One great fact of the recent surge in the number of producers is the fact that we now have the possibility of getting much closer to the individual terroir, if the producers will let us. For me, this inevitably means that we will eventually have a much greater selection than we have ever had from the Taurasi area, and that there is bound to be a development back towards the “real” Taurasi. In that sense, we have probably seen an in-between stage where the technology has had the upper hand, but has also permitted small plot owners to go the full distance towards making their own wines rather than selling grapes or wine to the large houses. I consider Campania in general to be exiting from this stage and into a very exciting future with lots of producers turning in droves towards the maximum expression of their varieties and terroir. The Taurasi area is no exception, and this development is nowhere more clearly expressed, for me, than with Guastaferro.

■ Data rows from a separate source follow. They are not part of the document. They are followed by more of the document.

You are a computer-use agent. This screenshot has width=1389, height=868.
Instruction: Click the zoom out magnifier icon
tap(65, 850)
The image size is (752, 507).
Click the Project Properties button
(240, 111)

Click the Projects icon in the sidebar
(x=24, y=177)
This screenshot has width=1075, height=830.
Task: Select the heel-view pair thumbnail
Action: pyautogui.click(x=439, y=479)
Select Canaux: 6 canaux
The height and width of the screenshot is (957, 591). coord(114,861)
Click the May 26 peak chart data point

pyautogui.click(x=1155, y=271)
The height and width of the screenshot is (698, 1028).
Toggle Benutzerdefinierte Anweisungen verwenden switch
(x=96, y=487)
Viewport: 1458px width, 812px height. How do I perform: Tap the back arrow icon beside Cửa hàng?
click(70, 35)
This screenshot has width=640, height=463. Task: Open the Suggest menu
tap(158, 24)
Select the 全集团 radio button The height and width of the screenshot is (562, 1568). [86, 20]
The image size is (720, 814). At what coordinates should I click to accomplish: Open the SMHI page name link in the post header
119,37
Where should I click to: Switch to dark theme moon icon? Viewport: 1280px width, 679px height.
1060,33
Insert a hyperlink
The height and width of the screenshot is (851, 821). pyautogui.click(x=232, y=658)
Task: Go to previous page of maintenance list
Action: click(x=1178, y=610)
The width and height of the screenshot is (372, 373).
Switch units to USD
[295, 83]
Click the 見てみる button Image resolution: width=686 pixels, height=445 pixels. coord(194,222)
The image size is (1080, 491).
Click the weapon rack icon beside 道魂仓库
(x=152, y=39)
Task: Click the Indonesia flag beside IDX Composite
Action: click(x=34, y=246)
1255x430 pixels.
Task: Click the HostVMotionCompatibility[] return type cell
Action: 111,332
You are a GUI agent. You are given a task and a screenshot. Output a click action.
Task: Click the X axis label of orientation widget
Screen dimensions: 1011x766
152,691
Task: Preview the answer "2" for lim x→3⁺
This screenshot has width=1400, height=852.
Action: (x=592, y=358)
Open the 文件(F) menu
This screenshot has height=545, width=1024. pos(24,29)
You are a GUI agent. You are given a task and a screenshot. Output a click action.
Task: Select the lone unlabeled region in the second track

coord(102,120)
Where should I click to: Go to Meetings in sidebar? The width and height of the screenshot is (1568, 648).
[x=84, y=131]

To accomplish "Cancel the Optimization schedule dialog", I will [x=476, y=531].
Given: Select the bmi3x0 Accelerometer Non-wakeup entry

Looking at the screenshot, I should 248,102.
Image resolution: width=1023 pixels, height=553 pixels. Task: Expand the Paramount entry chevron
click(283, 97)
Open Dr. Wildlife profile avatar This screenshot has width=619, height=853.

This producer was new to me. The young, intense, smouldering and clearly ambitious proprietor Raffaele Guastaferro produces a small range of wines in the Taurasi area, all from a small acreage of own vineyard holdings, but had made the courageous choice to show only his Taurasi Riserva “Primum” in two vintages, 2003 and 2006. This wine hails from a reportedly 150-years-old vineyard in the actual comune of Taurasi, and only some 3,000 bottles are made annually. I found myself back in some long-lost aglianico paradise:
Taurasi Riserva Primum 2003
Highly complex, wildly intense nose with a core of cherry essence, then leather, tar, tobacco, prune and wet rock minerality. Full power in the mouth, intense, enormous but soft tannins, and round, soft fruit sweetness. Very long, tangy prune sauce, cherries, tobacco, iron, minerals, flowers. Wow.
Taurasi Riserva Primum 2006
Highly complex nose with blood/rust, intense cherry essence, leather, tobacco, dry spices. Very intense in the mouth, vibrant acidity, good firm tannins. Very long, cherry essence, iron, tobacco, garrigue, then a fresh and flowery perfume. 2006 is a great vintage for Taurasi, and this still fresh, young example seems destined for a long life with great tertiary development.
Raffaele actually uses barriques for this wine, and there is no doubt that the winemaking is deliberately somewhat oxidative, but the sheer power of the raw materials drown all that out and provides wine of great complexity and power. Raffaele is destined for greatness, and I can’t wait for all the fine wine that will emanate from this address with time and further experience.